Sewing Notions – PDF Patterns March 27, 2015
PDF patterns are a modern convenience. I've also heard them called a modern nuisance. A lot has happened in the world of PDF patterns since those early days and I think PDF patterns have a lot to offer.
PDF patterns are fast. Almost as soon as you pay for them they are sitting in your inbox ready to go. There are no shipping costs or shipping delays to deal with. PDF patterns can also be printed multiple times. If you cut the wrong size or your pet chews the living daylights out of the centre back panel you can just hit print again. And being printed on printer paper they're not nearly as delicate as their tissue paper counterparts.
Printing PDF patterns out at home is easy. Some cutting and taping is required but putting on a good TV show for company can make that task pretty enjoyable. For those of you that have travelled the cutting and taping route and despite the excellent TV accompaniment have sworn them off for good, there is a new option. Most PDF patterns now come with a large-format file. This is a file that can be taken to a local copy centre where they will print the entire file on one large sheet of paper for you. These kinds of printouts aren't too expensive but they do add to the cost of the pattern. It's just something to consider. Large format PDFs are great for large patterns that have a lot of pieces. Some of the larger print-at-home patterns can span 75 pages or more. That's a lot of cutting and taping.
Some patterns, like lingerie patterns, have pieces that are small enough to fit on individual pieces of paper with no taping required. There aren't many patterns like this but they do exist.
Most patterns fit somewhere in the middle. There is still a lot of cutting and taping but it shouldn't take all three seasons of The Great British Sewing Bee to get it done (not that we would mind watching all three seasons).
When printing a PDF pattern, the first thing to check is how it's layed out. Sometimes there is only one option. You just send that one file to print. Some patterns allow you to print different versions separately. This can really save on paper. Some patterns allow you to print different sizes separately. This works really well if you fit into one size but can be tricky if you transition between different sizes.
Once you've determined what you need to print, it's time to locate the test square. It's usually on the first page of the PDF.
Before you print it, make sure that your Page Setup is at 100%.
In the print menu, be sure that you are only printing the page with the test square on it. Check that your Page Scaling is set to None. And check that the Auto-rotate and Centre button is checked.

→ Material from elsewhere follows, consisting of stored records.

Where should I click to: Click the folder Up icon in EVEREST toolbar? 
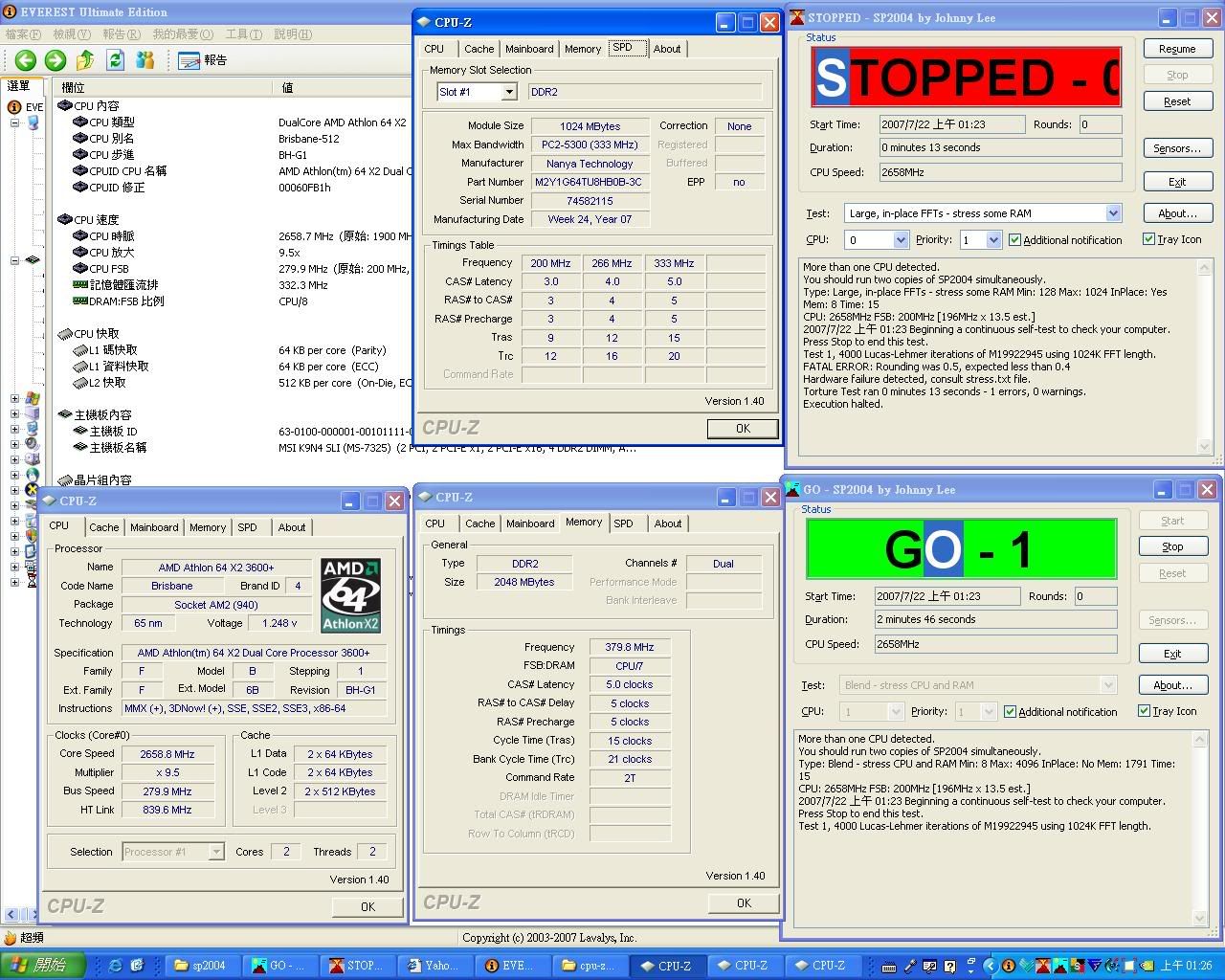(x=85, y=60)
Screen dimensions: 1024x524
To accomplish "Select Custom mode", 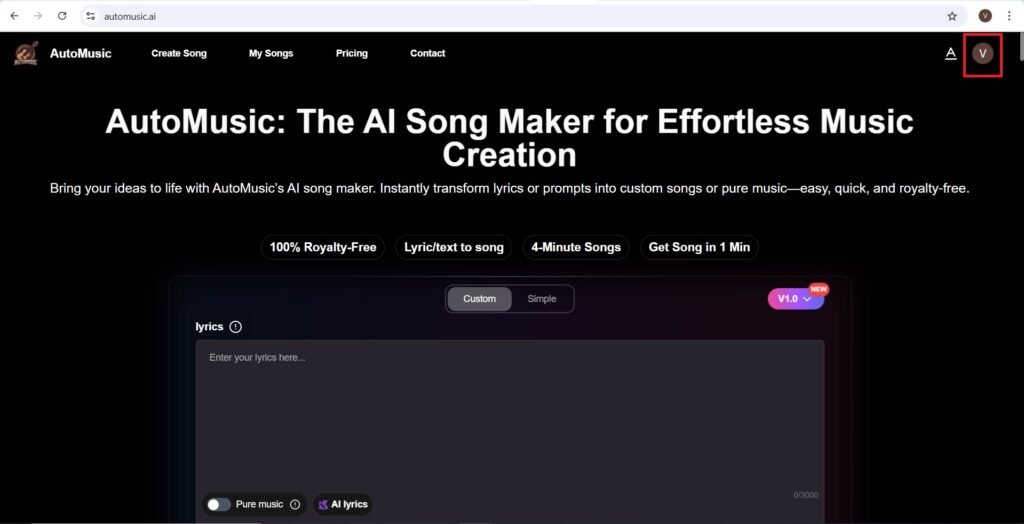I will click(x=479, y=299).
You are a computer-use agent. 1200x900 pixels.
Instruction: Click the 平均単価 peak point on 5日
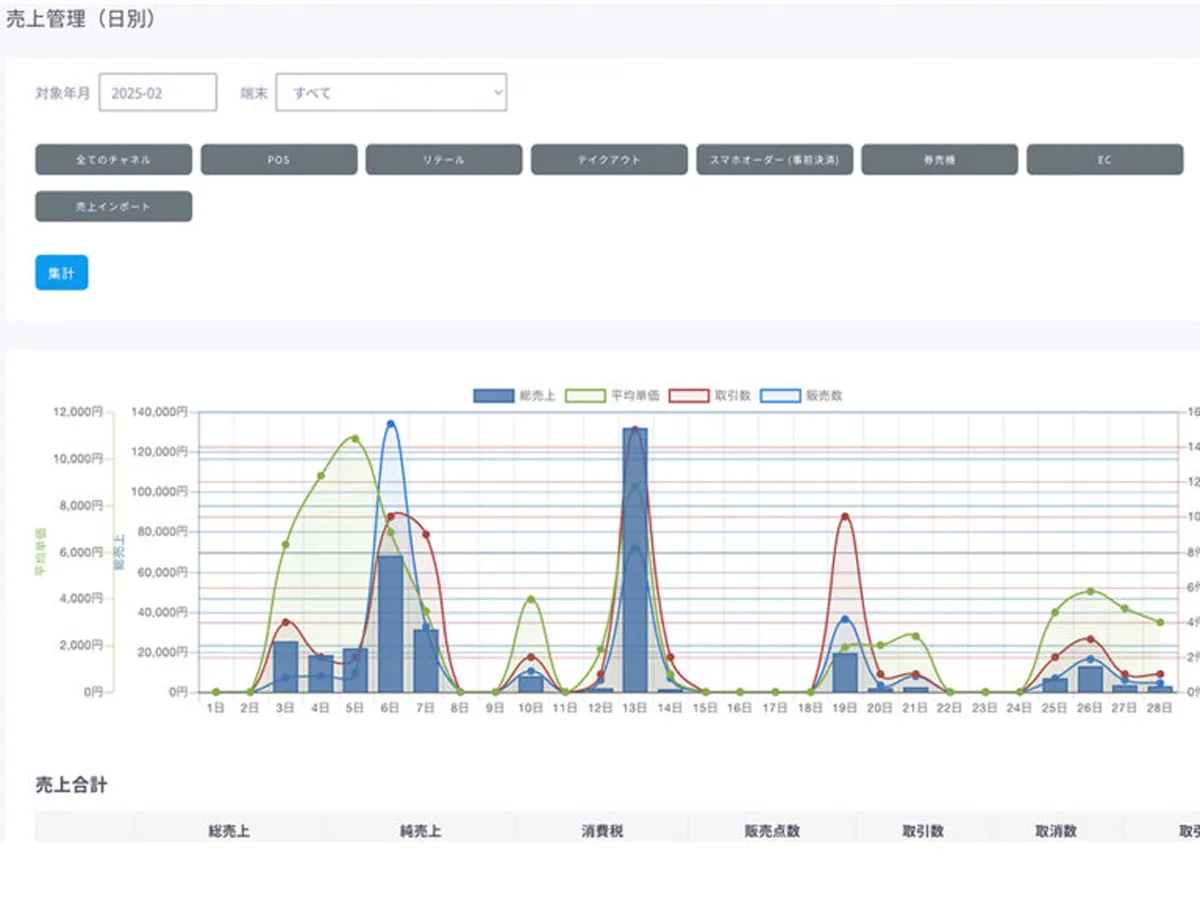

By checking this box your file won't drift into the unprintable zone on the paper.
Double-check that the square on the printout matches the dimensions given. If you accidentally printed your file at 95% and you didn't know it, a lot of time and effort would be spent on making a scaled model of the garment you were hoping to make.
Once your square is printing accurately, It's time to send the rest of the file to the printer. Double-check that you are now printing all of the pages.
Rather than cutting off all four sides of the paper, just cut off two. Always cut the same long side and the same short side from each piece. It allows for overlapping, easy taping and it cuts the trimming time in half.
Once they're all cut out, they can be arranged by matching up the number/letter combinations on each side.
With the arrows and lines matched up you can start taping the pieces together. I'm pretty frugal with the tape and not because I use fancy washi tape for my PDF patterns. I'm just using it in the example so you can see what I'm talking about. I put a good sized piece where the four pages come together. I put a small piece in the middle of a long span. And I put a piece where the edge of the pattern travels from one page to the next.
Just be sure to cover both sides of the size you're cutting. Once you have it all taped together it's just like a big tissue paper pattern. Get out the scissors, The Great British Sewing Bee and start cutting.